Chapter 94 - Lies
Added 2025-03-28 09:13:42 +0000 UTCSomething splashed on Ven’s face.
The room was dark. Twisted and blurry figures stood over him. What was going on? It wasn’t like Ven to fall asleep where he shouldn’t. His core was full of ether. This wasn’t good. He’d be caught as a breaker. He tried to lift his hands. His limbs were weak, and his hands wouldn’t move.
Another bucket of ice-cold water splashed on his face, jolting Ven awake from his groggy delirium.
Ven was tied to a chair ropes, hands cuffed. The room was a cell of sorts, connected to a hallway with sturdy hardstone bars. The walls around him were built of smooth colorless stone. Nothing could qualify as decoration. The room was as lifeless as a cell could get.
The skeletal Steward loomed over him. Uundref. In the corner was a second man, face covered in a black scarf mask.
“Vernard Beckem,” Uundref said. “Supposedly, you're the mastermind behind this whole ordeal.”
Ven snorted, showing a weak smile. He could vaguely remember passing out. He’d launched an attack at Uundref as they’d planned. The Steward had expected the ambush and blocked Ven’s attack without issues. A venerium sword had pierced his shoulder, and he was promptly passed out. It seemed he'd received an antivenom. His shoulder was wrapped tightly, stopping the bleeding.

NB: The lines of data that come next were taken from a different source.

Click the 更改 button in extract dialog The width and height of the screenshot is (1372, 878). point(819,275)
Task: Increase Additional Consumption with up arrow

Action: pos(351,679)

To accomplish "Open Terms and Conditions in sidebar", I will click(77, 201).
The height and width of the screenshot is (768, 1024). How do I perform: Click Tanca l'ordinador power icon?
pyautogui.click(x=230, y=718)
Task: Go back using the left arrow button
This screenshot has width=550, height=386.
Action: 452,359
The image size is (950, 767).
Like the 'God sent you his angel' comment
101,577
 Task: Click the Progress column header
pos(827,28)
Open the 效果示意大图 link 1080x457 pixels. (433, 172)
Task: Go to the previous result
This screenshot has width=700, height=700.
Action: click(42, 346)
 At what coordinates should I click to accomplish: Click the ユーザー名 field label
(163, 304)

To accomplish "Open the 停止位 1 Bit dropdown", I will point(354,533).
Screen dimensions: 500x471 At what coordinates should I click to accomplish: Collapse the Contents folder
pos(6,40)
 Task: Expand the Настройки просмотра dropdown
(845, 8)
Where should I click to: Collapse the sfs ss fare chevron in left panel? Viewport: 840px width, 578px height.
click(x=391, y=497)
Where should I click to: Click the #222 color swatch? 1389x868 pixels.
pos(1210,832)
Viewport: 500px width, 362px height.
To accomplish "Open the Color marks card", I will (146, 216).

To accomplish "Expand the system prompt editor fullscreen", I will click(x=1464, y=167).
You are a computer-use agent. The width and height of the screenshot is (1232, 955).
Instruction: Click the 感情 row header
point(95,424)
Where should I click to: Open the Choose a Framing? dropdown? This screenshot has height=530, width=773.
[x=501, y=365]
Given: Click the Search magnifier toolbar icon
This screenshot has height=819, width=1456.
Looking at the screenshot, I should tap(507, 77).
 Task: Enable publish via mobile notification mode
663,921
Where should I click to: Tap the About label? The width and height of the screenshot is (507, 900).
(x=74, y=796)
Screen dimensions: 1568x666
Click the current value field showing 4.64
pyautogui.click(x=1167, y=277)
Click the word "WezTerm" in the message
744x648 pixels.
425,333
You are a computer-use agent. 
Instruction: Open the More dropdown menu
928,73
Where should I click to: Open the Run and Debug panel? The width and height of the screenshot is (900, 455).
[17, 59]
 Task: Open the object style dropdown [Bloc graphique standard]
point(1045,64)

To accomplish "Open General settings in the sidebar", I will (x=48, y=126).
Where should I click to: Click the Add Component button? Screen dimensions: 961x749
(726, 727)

Immediately, Ven suspected that Grenall had betrayed them. How else would the Stewards have read the plan so thoroughly? Ven didn’t want to think about that.
Solace and the nix sword were both leaning on the wall behind the Stewards. Ven had no way of reaching them. Attempting to fight back was useless. He still had his full ether reserves—over five thousand ether—but the cuffs around his hands were most certainly nothing cuffs. They’d suck in any ether that Ven attempted to channel.
The plan was a ruin. He had no choice but to talk to these damned tyrants. “What ordeal?” Ven asked.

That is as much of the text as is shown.